Whenever there is the presence of more than 5 persons at a crime scene, the prosecution mechanically invokes Section 149 of the Indian Penal Code, 1860 read with other provisions of the IPC. This has led to abuse and misuse of the statute. In one of the cases, a person was convicted under Section 149 for murdering a person. Later on in the appeal, he was acquitted because he had just revealed the location of the victim to the mob who killed the victim. If the Court had not analysed the facts carefully then an innocent might have served in Jail for an offence he did not commit. This section was inserted by the Britishers in the pre-independence era and therefore did not take into account that villagers often carry agricultural equipments like axes with them for work and sometimes it so happens when an incident occurs in a village, they get charged under Section 149 because they were armed. Therefore, unfair to them because of infringement of their right to life and liberty under Article 21 of the Indian Constitution.  

Recently the Karnataka High Court in the case of Santhu @ Santhosh Poojary v. State Of Karnataka (2020) said that “It is high time for the investigating agency to conduct a proper investigation whenever the provisions of Section 149 are invoked along with the other provisions of IPC to ensure that there should not be any violation of fundamental rights guaranteed to the citizens under Articles 14, 19 and 21 of the Constitution of India and also to ensure that innocent people should not be implicated. While invoking the provisions of Section 149 of IPC, the investigating agency shall confirm after investigation as to whether such persons really committed an offence along with the other co-accused, if any. Otherwise, the rival/jealous/motivated/interested parties are eager to implicate innocent people, sometimes with the influence of local politicians also.”  The court further went on to say that the Court should act as societal parents and analyse the evidence properly before convicting anyone while dealing with prosecution under Section 302 read with 149 of the IPC. When one of the accused has committed the alleged offence then the other members of the unlawful assembly should not unnecessarily be punished with imprisonment for life, without there being any contribution of other members with the common object besides, such members can be punished separately for minor offences under Sections 143, 147,148,323,341 and 504 etc. of Indian Penal Code, 1860.  
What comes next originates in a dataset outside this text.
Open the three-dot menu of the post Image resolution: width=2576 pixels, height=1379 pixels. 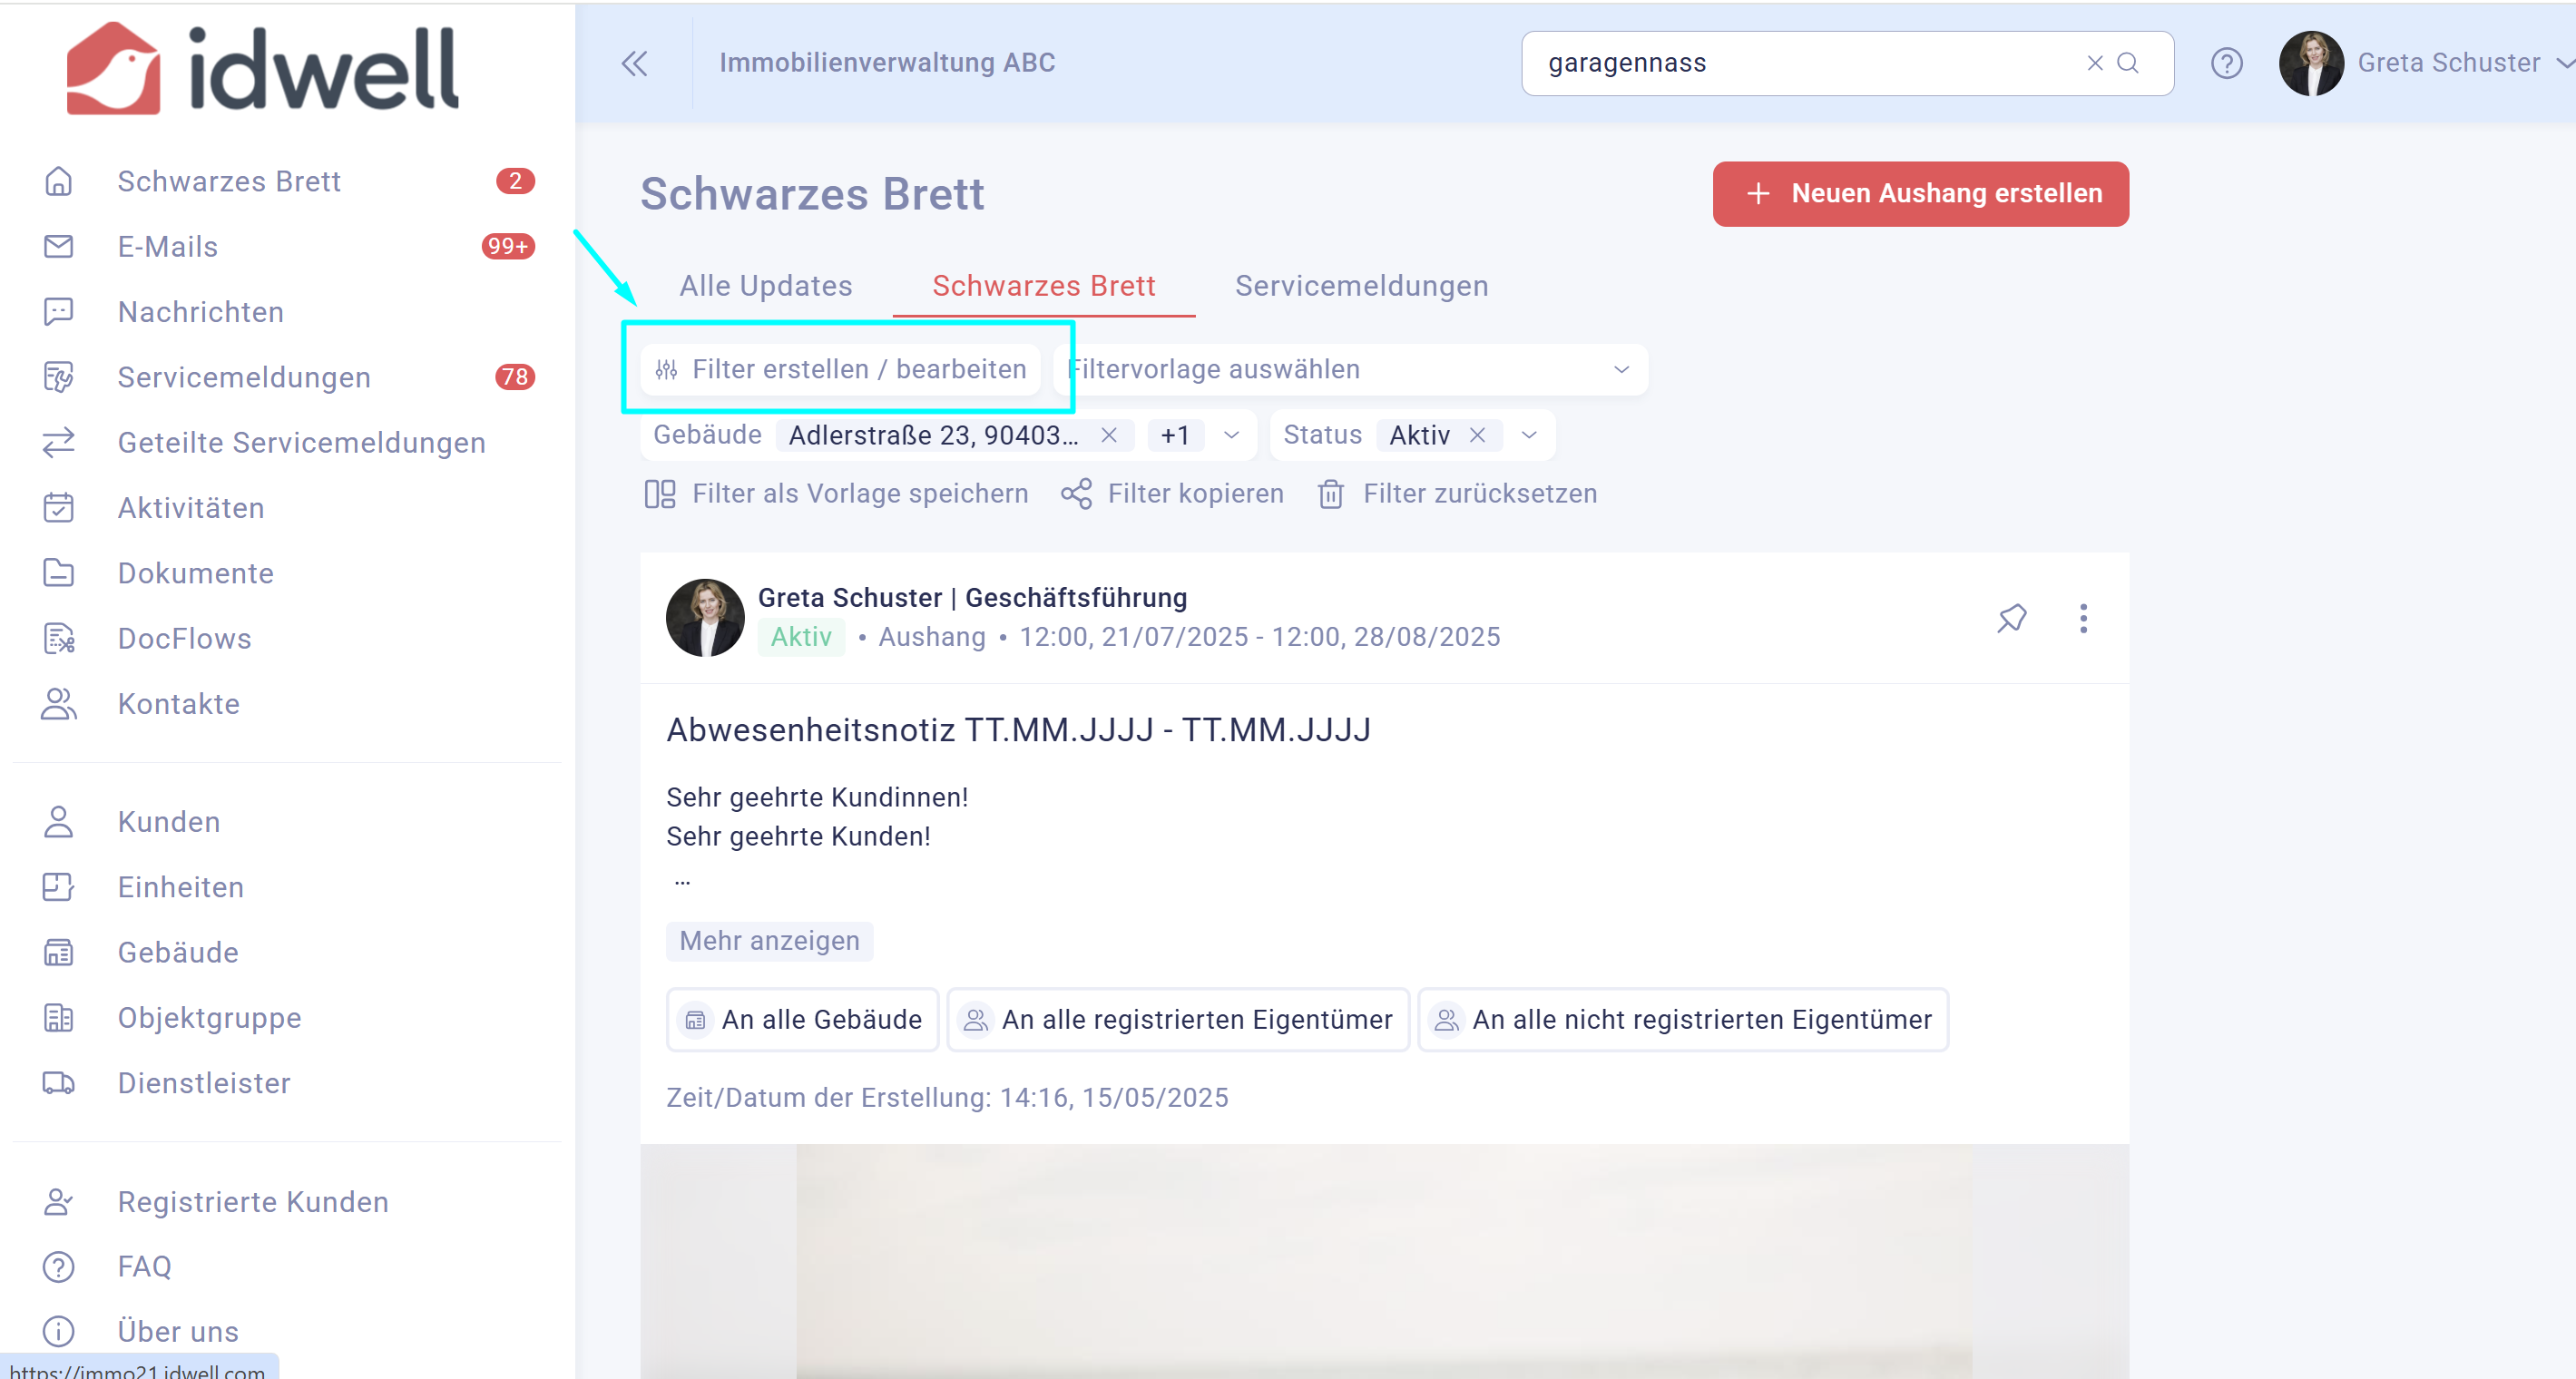(x=2083, y=618)
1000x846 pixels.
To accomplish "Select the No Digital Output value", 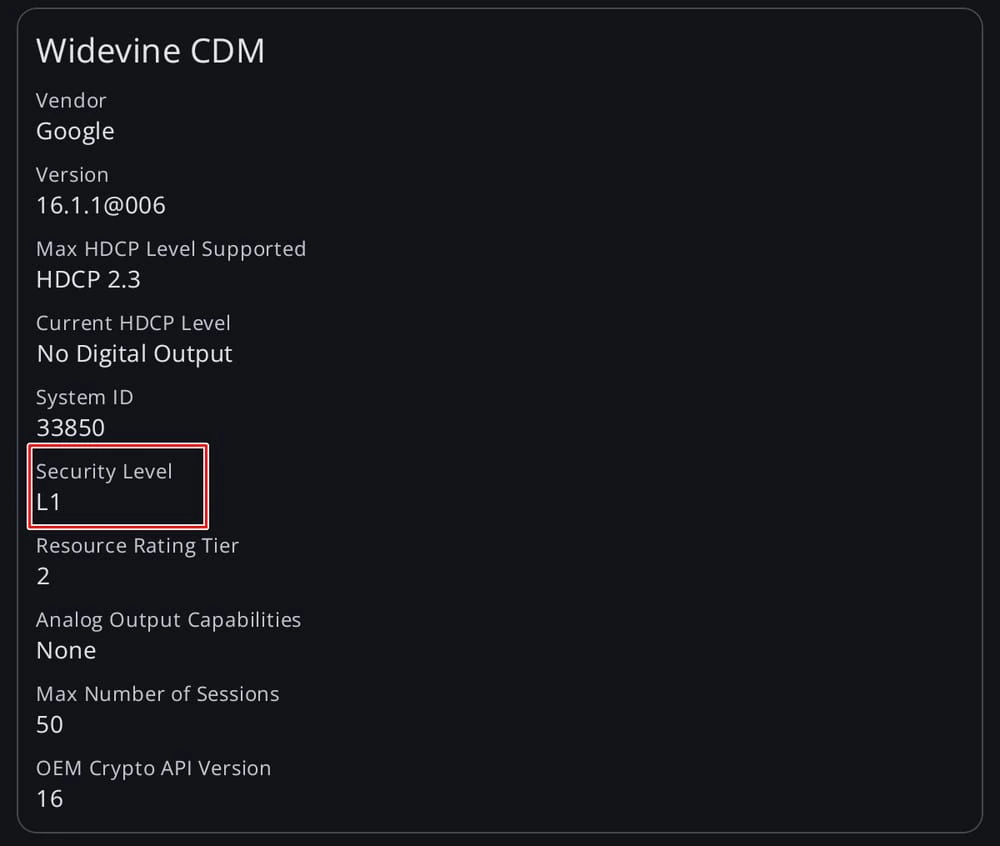I will [x=134, y=354].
Relevant case laws with respect to Section 149 IPC

Vinubhai Ranchhodbhai Patel v. Rajivbhai Dudabhai Patel (2018)

Facts

On 11.07.1992,  an incident occurred in the village of Nana Ankadia leaving three persons dead and five persons injured. The charge sheet was filed against 15 accused.

Issue raised

The issue raised before the Hon’ble Supreme Court was in relation to the scope of Section 149 of the IPC

Held

The Hon’ble Supreme Court observed that for examining the liability of the accused under section 149, first, the Courts need to analyse the provision. The court stated that there are two components that need to be kept in mind by the prosecution and the courts for analysing Section 149. The components are as follows

  1. The amplitude and the vicarious liability created under Section 149; and
  2. the facts which are required to be proved to hold an accused vicariously liable for an offence.

Mahendra Singh v. State of Madhya Pradesh (2022)

Facts

In this case, the complainants were attacked with lathi and farsa by 19-20 persons on their way back from a village. The attackers abused and assaulted them. The High court upheld the Trial Court’s conviction under section Section 325 read with Section 149 of IPC. The appellant then appealed to the SC that out of the 20 accused persons in the charge sheet, 17 were acquitted and the 3 accused were convicted under Section 325 read with Section 149.

Issue raised

Whether the accused was rightly convicted under Section 149 even though the charges were formed against less than 5 persons?

Held 

The bench quashed the order of the High Court that convicted the accused under Section 325 read with Section 149 and gave the reasoning that for conviction under Section 149 there must be 5 or more persons but it is not necessary that five or more persons should be brought before the court and convicted. Thus, the charge under Section 149 would be maintainable even though it was against less than 5 persons and other accused could not be identified but in total, they should be more than 5 persons. However in the present case, there were no unidentified accused and only three persons were convicted under section 149, so the charge cannot be maintainable.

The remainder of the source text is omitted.